● **About this exercise**: From the first line of the entries down to the line with "You are a computer-use agent. Screen", write out every line exactly; that last line counts, but pictures do not.

● **Exercise material**:

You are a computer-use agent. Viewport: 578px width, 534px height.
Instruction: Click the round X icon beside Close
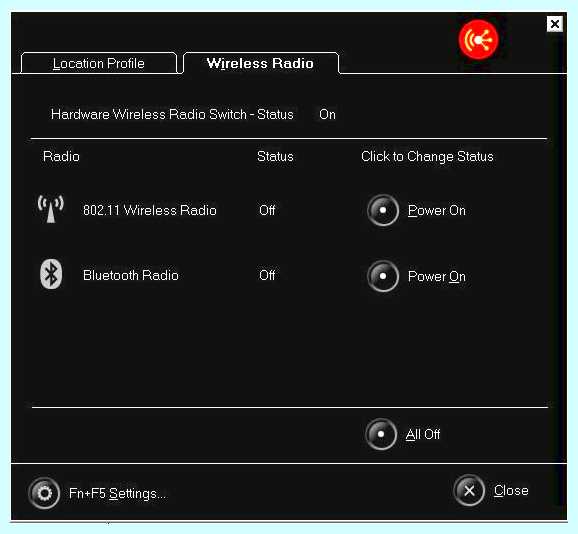(469, 491)
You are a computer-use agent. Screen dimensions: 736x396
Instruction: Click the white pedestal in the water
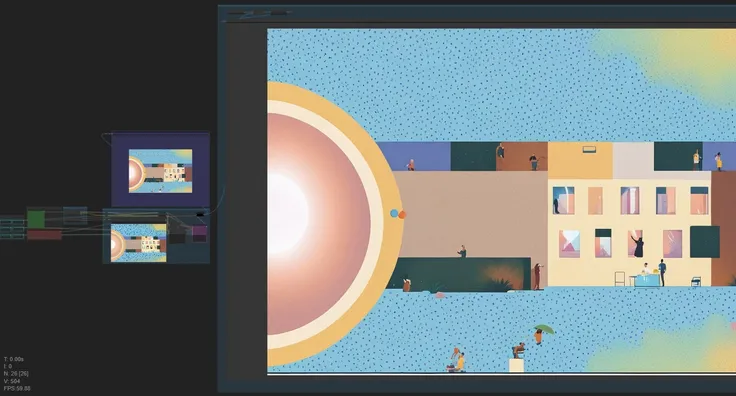[516, 365]
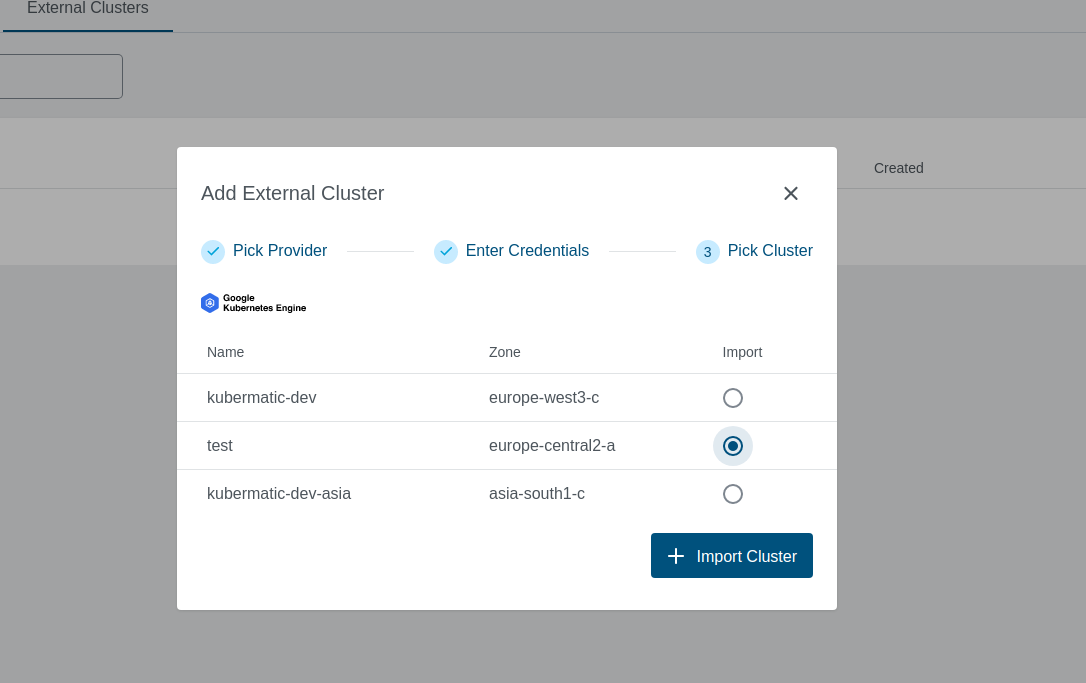Select the Import radio for test cluster
This screenshot has width=1086, height=683.
(733, 446)
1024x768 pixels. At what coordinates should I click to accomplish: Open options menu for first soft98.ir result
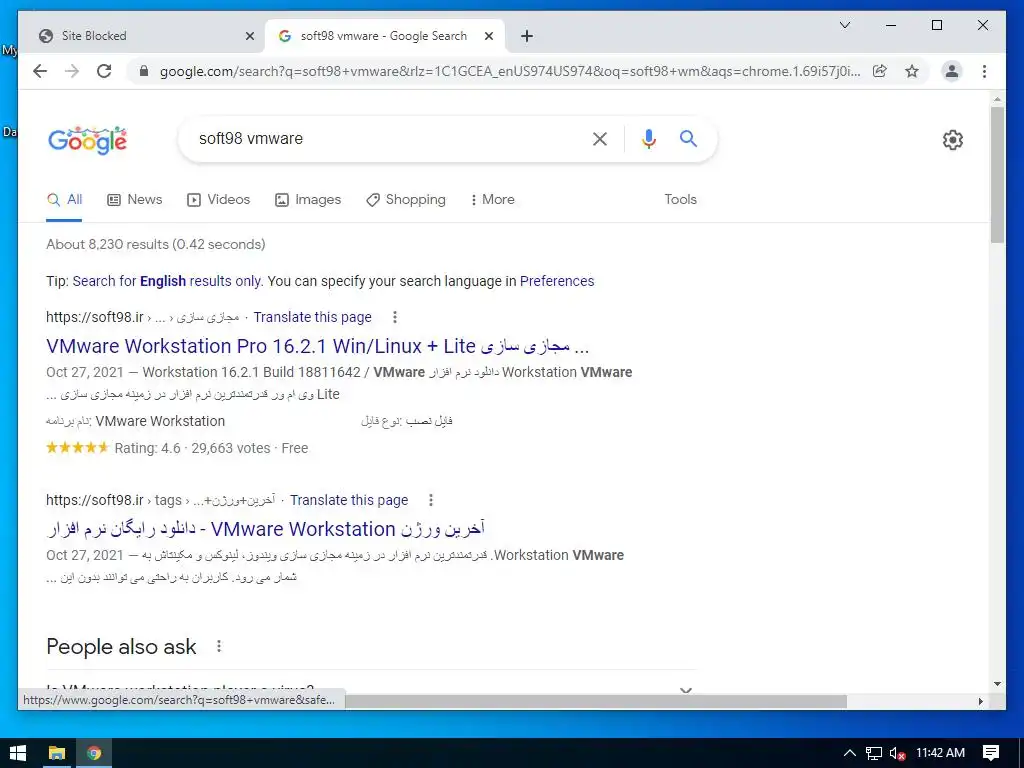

● **Answer section**:
You are a computer-use agent. Viewport: 578px width, 534px height.
Instruction: Click the round X icon beside Close
(469, 491)
You are a computer-use agent. Screen dimensions: 736x396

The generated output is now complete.